RSA: U.S. Cybersecurity Strategy Turns 10
Tom Ridge tells the government to stop talking and start acting.
SAN FRANCISCO - In recent weeks, the issue of cyberattacks from China and nation state adversaries has been big news. Reality is that the U.S has been taking steps to secure its national IT infrastructure from cyberattack for the last 10 years.
During a panel session at the RSA conference this week, Tom Ridge, the first head of the U.S. Department of Homeland Security, recounted the efforts that he helped lead 10 years ago. Ridge was joined by Howard Schmidt, who helped author the U.S. National Strategy to Secure Cyberspace under President Bush. More recently, Schmidt served as the cybersecurity coordinator of the Obama Administration.
"10 years ago, we started a national strategy to secure cyberspace. This was during the first several months post-9/11 and we were concerned that cyber attacks at that time were imminent," Ridge said.
Ridge said his primary task was to first build a national strategy for homeland security. Cyber was one component of that larger effort. The strategy was built as an aggregation of ideas that were collected during lots of town hall-type meetings and collaboration. The first draft of the strategy was released in September 2002 and opened to comment until February 2003, when it was finalized.
Ridge argued that material contained in the 2003 National Strategy for Cyberspace is still relevant today.
"It's about awareness, threat assessment and information sharing," Ridge said.
The strategy also involved having a national response mechanism as well as a threat vulnerability reduction program. The strategy led to the creation of US-CERT (United States Computer Emergency Readiness Team) in order to share and collaborate with the public on IT security.
Ridge stressed that the U.S. government in general, and in particular in the most recent Congress, has been talking about cybersecurity for a long time.
"It's good to talk about," Ridge said. "But it's time to quit talking and start doing."
In February, President Obama signed an executive order to create a national cybersecurity framework.
Schmidt said that the framework states that that the government is going to share information with the private sector.

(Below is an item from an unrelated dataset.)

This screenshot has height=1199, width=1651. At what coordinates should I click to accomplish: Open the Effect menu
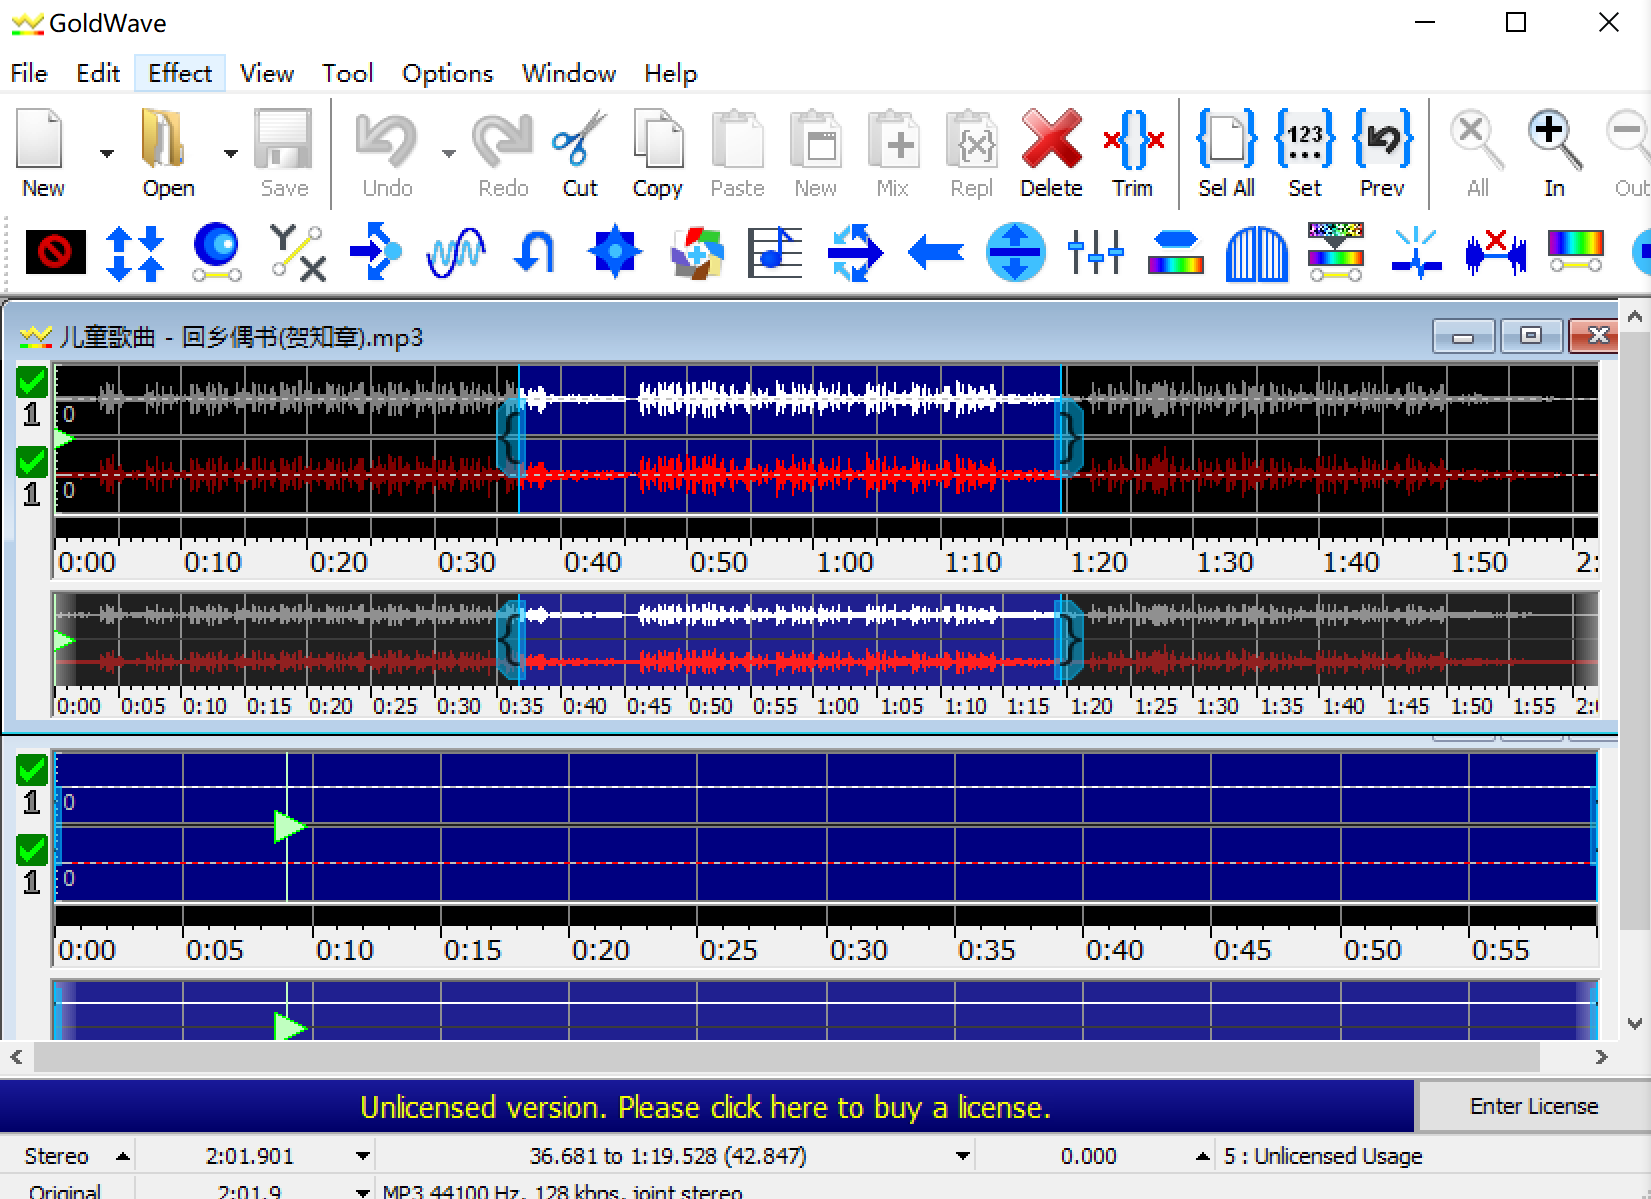coord(180,73)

"We have been saying that since 2003," Schmidt said. "Obama now wants it to be actionable."
Ridge added that any time the president of the United States is in news headlines about cybersecurity, it's a good thing. However, he isn't as thrilled about the actual content of the executive order.
"For the president to have to sign an order directing the government to give unclassified info to the private sector when there is a risk is incredulous to me," Ridge stated.
Overall, Ridge has an optimistic view on the nation's cybersecurity posture. "America did a lot post 9/11 to be more secure," he said.
He added that after 9/11 he was asked by someone how he sleeps at night. His response was that he doesn't sleep much, but he does believe the private and public sectors are doing lots to make us all more secure.
"There are still some challenges and I'm optimistic we can meet the challenges," Ridge said.